Top of Exercise inputs

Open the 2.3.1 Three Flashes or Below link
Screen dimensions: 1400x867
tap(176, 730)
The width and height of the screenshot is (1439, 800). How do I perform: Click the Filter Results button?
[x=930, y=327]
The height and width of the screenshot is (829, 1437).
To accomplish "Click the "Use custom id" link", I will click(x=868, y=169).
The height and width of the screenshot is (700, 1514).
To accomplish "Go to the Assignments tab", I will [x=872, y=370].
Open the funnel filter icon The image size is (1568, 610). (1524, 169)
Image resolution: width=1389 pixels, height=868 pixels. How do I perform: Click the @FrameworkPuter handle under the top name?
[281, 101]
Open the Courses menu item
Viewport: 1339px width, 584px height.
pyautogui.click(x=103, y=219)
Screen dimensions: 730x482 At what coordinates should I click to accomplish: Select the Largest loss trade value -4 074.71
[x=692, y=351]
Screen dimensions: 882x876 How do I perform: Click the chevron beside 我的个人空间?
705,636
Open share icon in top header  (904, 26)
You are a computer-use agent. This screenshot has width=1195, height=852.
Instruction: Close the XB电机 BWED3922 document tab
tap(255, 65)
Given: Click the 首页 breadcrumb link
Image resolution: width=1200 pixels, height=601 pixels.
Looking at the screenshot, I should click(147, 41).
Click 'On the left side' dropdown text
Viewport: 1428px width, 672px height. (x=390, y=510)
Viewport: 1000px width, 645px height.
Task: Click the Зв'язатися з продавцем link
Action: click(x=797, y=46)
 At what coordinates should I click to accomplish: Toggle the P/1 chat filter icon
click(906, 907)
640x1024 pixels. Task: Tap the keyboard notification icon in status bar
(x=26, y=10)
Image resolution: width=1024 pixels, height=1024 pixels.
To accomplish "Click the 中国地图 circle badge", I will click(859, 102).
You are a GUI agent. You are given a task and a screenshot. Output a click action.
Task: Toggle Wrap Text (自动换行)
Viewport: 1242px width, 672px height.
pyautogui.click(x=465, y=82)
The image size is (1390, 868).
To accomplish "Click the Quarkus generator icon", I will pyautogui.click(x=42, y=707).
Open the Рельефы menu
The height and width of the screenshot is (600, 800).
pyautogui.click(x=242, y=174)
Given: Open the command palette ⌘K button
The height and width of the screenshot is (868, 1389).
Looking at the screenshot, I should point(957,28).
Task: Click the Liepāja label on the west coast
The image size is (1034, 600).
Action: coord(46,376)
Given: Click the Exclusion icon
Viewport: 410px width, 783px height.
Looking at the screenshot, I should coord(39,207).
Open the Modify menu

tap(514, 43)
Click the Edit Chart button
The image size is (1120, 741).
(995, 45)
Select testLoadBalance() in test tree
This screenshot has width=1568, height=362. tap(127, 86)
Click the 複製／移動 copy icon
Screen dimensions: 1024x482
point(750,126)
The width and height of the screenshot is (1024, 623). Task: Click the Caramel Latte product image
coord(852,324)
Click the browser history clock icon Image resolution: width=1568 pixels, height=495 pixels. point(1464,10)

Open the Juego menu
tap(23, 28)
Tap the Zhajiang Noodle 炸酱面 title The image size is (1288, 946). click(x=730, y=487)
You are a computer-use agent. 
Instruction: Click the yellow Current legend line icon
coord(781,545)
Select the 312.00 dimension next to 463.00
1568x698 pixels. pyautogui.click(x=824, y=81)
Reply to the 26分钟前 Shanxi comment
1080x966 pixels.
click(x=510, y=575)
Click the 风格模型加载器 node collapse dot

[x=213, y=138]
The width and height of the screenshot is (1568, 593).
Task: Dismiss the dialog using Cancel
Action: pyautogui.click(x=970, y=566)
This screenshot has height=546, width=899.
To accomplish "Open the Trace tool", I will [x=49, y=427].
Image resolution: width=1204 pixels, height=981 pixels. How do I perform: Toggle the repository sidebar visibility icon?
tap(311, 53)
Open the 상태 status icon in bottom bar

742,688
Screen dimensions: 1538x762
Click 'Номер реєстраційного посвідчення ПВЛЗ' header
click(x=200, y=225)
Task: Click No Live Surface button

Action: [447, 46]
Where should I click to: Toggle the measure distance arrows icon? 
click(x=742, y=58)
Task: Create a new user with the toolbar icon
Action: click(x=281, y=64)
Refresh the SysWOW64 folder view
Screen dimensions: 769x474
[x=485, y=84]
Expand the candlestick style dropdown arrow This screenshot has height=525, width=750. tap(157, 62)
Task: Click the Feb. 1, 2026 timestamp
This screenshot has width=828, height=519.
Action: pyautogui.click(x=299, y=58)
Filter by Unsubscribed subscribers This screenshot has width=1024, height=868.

Bottom of Exercise inputs

• Task statement: What you return should consist solely of the lines from the one containing "Reply to the 26分钟前 Shanxi comment" through the end of the entries above, reproduced exactly.

• Written answer:
Reply to the 26分钟前 Shanxi comment
1080x966 pixels.
click(x=510, y=575)
Click the 风格模型加载器 node collapse dot

[x=213, y=138]
The width and height of the screenshot is (1568, 593).
Task: Dismiss the dialog using Cancel
Action: pyautogui.click(x=970, y=566)
This screenshot has height=546, width=899.
To accomplish "Open the Trace tool", I will [x=49, y=427].
Image resolution: width=1204 pixels, height=981 pixels. How do I perform: Toggle the repository sidebar visibility icon?
tap(311, 53)
Open the 상태 status icon in bottom bar

742,688
Screen dimensions: 1538x762
Click 'Номер реєстраційного посвідчення ПВЛЗ' header
click(x=200, y=225)
Task: Click No Live Surface button

Action: [447, 46]
Where should I click to: Toggle the measure distance arrows icon? 
click(x=742, y=58)
Task: Create a new user with the toolbar icon
Action: click(x=281, y=64)
Refresh the SysWOW64 folder view
Screen dimensions: 769x474
[x=485, y=84]
Expand the candlestick style dropdown arrow This screenshot has height=525, width=750. tap(157, 62)
Task: Click the Feb. 1, 2026 timestamp
This screenshot has width=828, height=519.
Action: pyautogui.click(x=299, y=58)
Filter by Unsubscribed subscribers This screenshot has width=1024, height=868.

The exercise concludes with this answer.